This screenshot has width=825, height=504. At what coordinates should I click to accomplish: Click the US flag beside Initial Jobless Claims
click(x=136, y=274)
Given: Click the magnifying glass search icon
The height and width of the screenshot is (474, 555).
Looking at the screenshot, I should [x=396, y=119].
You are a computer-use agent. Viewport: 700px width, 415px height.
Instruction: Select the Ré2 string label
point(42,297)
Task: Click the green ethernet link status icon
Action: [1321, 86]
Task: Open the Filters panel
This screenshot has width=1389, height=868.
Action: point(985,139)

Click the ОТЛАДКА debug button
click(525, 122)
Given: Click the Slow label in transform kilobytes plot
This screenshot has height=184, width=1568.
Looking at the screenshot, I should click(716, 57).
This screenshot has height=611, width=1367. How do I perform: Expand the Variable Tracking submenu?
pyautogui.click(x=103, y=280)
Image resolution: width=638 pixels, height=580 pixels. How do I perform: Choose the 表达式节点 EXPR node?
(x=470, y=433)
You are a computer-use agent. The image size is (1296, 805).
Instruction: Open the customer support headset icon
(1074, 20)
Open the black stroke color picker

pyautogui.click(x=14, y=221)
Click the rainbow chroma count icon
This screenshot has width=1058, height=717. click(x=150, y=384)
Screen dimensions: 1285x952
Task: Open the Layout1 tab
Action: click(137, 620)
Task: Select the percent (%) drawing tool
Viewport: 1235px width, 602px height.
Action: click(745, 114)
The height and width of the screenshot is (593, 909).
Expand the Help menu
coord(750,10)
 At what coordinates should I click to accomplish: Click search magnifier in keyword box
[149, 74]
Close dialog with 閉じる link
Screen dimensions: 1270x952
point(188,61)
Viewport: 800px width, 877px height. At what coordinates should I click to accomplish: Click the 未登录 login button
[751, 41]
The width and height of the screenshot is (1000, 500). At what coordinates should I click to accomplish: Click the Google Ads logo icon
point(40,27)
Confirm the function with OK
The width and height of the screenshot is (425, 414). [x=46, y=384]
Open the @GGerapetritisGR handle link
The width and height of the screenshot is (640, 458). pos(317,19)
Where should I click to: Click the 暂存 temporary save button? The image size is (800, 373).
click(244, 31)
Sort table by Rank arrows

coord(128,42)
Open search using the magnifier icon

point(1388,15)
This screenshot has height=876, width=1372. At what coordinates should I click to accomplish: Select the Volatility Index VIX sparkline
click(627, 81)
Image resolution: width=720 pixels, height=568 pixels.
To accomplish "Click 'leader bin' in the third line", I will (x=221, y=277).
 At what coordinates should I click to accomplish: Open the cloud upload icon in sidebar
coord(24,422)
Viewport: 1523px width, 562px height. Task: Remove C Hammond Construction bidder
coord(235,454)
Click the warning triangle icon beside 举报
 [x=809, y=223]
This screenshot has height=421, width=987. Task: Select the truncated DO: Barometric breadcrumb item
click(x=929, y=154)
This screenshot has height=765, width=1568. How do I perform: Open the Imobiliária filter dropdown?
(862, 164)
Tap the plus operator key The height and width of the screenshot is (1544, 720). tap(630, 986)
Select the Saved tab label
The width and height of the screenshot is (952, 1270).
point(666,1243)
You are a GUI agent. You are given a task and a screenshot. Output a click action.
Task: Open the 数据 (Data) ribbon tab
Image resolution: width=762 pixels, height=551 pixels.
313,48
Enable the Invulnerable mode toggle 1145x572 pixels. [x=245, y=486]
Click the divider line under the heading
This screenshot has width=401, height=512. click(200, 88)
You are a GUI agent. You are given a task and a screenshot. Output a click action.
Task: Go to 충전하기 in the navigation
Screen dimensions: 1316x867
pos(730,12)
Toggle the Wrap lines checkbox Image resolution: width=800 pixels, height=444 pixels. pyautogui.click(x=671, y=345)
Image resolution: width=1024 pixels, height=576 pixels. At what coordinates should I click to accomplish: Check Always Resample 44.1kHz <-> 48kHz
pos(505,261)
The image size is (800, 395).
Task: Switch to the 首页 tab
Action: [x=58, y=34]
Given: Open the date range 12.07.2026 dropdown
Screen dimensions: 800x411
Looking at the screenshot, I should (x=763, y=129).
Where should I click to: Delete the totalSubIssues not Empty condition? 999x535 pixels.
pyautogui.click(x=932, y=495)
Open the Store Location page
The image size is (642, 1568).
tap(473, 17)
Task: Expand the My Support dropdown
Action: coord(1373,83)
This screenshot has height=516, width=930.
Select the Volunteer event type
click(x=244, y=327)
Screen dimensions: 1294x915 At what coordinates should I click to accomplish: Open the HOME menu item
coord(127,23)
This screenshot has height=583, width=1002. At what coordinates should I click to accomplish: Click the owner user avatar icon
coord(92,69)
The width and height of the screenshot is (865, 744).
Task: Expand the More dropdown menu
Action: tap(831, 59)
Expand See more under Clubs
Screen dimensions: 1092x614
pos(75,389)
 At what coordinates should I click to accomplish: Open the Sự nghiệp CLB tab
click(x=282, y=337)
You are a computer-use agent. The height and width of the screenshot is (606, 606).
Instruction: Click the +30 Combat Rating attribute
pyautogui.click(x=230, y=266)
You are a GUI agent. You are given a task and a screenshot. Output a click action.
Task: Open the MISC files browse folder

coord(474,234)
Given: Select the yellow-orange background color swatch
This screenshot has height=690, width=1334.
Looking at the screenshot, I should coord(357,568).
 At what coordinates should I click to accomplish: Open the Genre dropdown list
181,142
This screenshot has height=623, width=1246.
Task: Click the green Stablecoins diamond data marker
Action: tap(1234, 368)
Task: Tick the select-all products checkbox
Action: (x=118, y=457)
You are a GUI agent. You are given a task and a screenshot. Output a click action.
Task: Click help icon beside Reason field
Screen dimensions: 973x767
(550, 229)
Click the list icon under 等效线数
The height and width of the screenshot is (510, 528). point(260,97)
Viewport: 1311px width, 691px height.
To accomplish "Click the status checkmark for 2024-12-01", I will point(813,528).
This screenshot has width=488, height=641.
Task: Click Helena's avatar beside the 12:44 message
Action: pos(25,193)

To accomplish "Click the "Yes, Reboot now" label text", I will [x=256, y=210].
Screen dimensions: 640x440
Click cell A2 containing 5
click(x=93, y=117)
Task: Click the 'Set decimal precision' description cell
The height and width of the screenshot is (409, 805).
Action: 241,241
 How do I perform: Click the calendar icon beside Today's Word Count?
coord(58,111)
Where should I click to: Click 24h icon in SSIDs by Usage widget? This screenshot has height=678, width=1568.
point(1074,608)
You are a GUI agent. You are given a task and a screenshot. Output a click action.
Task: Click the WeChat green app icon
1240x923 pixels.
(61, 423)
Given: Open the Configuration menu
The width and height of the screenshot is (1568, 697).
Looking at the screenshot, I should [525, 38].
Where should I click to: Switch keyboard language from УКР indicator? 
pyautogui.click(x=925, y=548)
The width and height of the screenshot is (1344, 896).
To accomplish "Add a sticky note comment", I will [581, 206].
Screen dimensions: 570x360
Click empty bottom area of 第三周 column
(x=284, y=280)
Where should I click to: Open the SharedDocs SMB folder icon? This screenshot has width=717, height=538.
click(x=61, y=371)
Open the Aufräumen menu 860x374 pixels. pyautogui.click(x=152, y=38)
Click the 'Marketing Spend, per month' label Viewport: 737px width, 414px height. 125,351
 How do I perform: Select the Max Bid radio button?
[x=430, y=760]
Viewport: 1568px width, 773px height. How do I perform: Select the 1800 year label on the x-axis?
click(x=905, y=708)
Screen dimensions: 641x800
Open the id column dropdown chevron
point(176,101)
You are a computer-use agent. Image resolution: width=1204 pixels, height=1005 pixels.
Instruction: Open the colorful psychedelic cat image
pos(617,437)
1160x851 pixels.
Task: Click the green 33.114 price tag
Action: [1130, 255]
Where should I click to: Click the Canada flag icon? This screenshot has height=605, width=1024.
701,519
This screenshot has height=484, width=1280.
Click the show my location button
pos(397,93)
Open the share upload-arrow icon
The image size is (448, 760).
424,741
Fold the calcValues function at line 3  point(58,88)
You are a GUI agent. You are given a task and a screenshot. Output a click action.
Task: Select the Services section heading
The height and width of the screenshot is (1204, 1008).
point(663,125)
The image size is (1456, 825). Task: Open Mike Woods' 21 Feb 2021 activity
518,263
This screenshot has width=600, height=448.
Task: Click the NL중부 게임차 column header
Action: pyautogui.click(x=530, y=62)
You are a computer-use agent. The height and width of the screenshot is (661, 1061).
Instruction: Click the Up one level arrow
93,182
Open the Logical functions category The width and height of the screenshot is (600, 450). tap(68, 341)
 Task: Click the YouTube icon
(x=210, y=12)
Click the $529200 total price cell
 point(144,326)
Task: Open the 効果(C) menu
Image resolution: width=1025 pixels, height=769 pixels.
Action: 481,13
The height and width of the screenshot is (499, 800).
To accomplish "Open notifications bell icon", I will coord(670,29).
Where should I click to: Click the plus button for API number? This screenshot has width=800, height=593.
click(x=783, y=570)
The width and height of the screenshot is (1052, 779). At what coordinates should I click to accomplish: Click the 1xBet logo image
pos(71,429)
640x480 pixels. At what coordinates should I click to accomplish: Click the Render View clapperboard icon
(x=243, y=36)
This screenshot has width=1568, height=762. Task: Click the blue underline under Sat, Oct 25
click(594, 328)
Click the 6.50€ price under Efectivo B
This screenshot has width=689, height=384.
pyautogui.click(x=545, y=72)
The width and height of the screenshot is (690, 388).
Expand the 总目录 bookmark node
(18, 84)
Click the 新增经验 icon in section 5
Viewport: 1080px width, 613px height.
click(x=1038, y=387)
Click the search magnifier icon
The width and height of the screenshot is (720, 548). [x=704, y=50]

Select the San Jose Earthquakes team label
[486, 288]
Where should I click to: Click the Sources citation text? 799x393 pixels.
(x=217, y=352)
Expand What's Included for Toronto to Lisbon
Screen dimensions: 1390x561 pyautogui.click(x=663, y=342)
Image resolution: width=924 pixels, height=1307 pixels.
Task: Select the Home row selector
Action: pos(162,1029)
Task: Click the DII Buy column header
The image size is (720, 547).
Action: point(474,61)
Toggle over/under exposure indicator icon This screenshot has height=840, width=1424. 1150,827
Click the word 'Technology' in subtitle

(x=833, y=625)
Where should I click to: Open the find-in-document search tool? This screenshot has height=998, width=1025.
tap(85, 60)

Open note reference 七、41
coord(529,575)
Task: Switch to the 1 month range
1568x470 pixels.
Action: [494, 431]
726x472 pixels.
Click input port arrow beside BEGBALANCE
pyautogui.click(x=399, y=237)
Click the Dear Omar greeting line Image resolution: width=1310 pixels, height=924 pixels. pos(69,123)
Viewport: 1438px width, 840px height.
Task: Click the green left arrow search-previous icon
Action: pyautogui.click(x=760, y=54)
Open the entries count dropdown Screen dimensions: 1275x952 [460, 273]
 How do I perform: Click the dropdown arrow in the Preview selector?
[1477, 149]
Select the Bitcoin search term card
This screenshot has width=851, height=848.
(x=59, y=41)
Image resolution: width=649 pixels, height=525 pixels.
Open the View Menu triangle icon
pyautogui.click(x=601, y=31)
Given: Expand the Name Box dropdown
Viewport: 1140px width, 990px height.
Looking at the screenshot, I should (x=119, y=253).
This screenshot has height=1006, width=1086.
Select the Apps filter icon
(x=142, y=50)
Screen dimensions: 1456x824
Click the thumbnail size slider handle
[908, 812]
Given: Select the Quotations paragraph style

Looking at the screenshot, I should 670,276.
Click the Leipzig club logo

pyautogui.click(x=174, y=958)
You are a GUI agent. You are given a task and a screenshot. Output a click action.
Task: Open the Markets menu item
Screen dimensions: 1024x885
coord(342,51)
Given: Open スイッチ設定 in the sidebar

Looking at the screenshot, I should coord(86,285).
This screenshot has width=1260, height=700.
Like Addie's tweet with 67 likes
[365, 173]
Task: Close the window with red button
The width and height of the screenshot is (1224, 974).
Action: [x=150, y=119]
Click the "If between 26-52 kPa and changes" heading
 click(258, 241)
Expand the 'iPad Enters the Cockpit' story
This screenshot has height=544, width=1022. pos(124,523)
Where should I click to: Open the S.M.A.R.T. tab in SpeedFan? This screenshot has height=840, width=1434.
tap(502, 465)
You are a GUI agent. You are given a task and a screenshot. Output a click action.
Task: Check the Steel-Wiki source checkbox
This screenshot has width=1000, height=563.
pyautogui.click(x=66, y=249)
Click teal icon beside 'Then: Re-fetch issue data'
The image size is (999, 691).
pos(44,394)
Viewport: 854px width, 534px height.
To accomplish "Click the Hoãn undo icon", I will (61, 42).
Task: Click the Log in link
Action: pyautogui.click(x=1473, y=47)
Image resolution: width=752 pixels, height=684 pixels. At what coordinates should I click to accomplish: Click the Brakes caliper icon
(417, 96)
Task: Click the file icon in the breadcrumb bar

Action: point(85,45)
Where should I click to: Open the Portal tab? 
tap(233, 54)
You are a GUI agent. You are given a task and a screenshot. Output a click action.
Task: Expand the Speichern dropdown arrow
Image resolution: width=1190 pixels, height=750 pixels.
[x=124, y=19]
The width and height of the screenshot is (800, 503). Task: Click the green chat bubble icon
• • • • •
▶ _What to produce_:
Your answer consists solely of the lines from the top of the records above through the line that contains "Task: Open the Filters panel", each echoed exactly.

▶ _Solution for this exercise_:
This screenshot has width=825, height=504. At what coordinates should I click to accomplish: Click the US flag beside Initial Jobless Claims
click(x=136, y=274)
Given: Click the magnifying glass search icon
The height and width of the screenshot is (474, 555).
Looking at the screenshot, I should [x=396, y=119].
You are a computer-use agent. Viewport: 700px width, 415px height.
Instruction: Select the Ré2 string label
point(42,297)
Task: Click the green ethernet link status icon
Action: [1321, 86]
Task: Open the Filters panel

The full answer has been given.